Requirement: Using the line with "1037x583 pixels." as your starting point, transcribe it and each line beneath it word for word until the records run out, without pictures.

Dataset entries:
______
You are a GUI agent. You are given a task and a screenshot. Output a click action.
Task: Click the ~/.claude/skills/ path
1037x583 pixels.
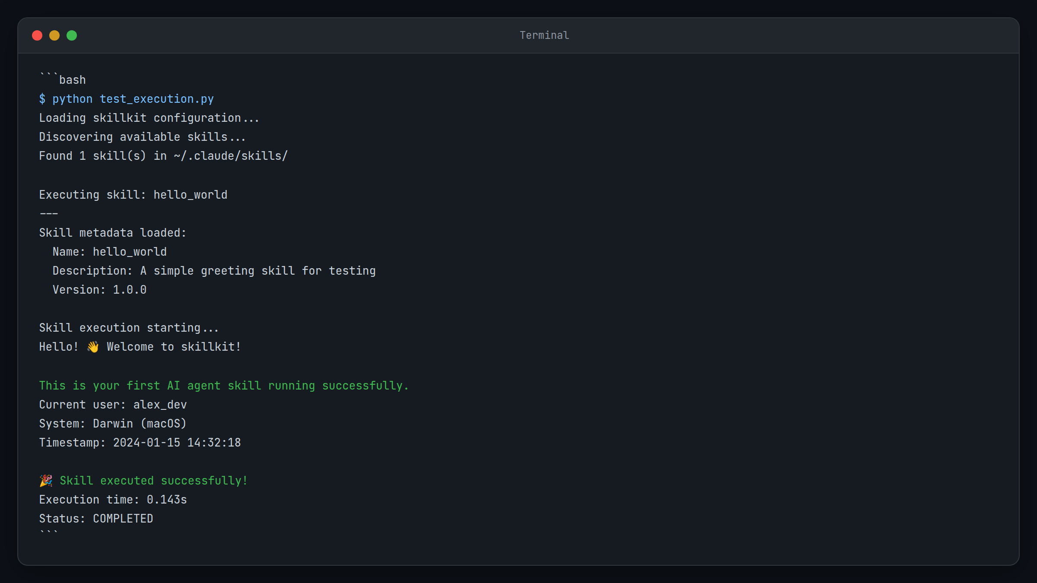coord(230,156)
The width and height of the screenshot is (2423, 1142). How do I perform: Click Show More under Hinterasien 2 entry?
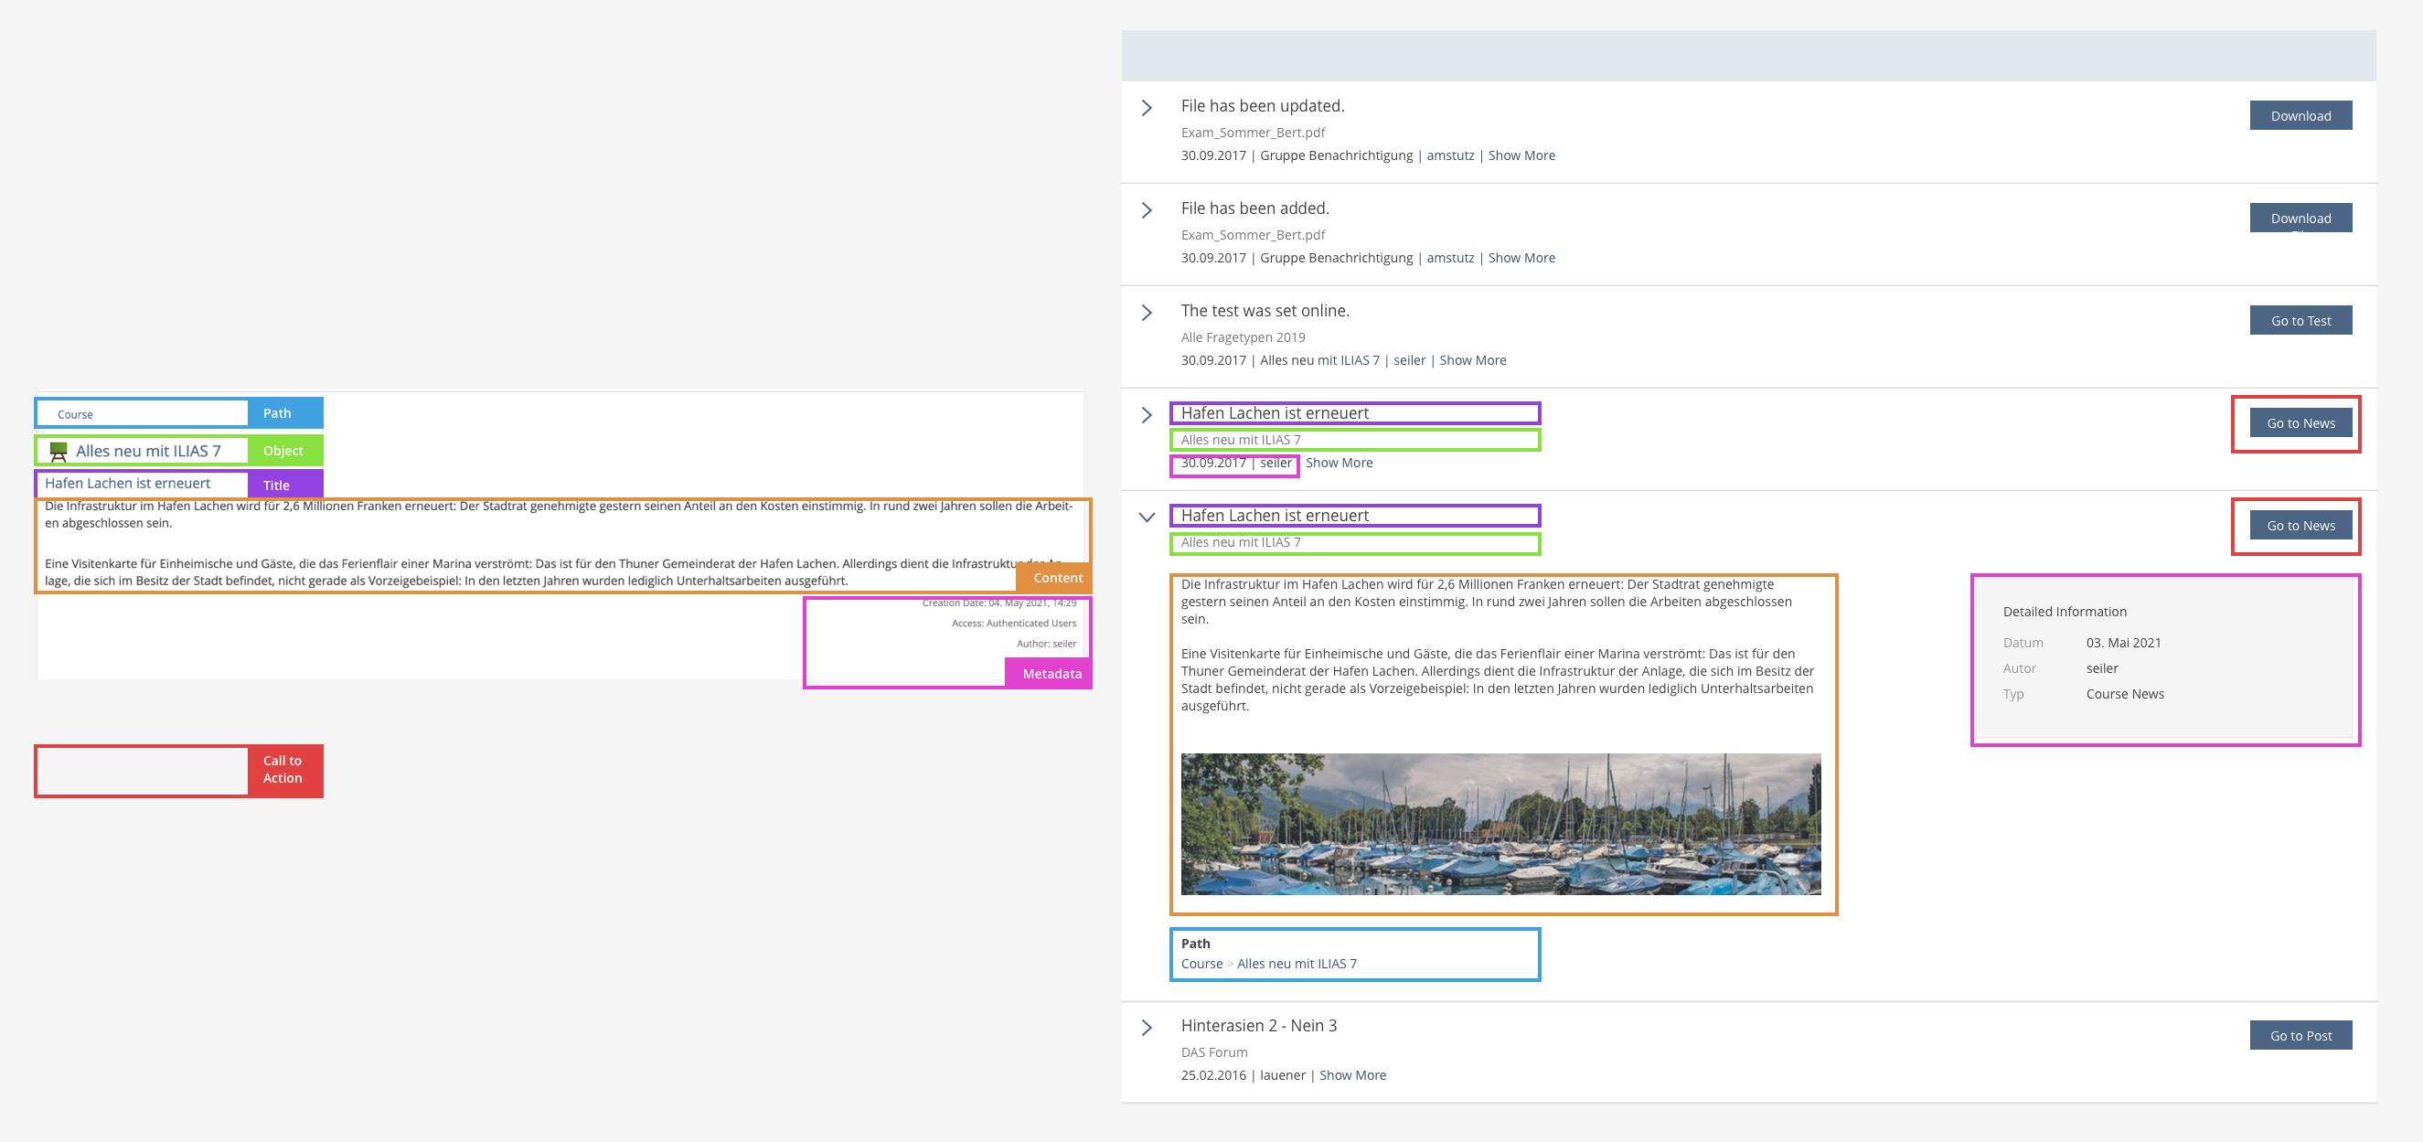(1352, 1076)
______
Answer:
1037x583 pixels.
coord(230,156)
The width and height of the screenshot is (2423, 1142). How do I perform: Click Show More under Hinterasien 2 entry?
(1352, 1076)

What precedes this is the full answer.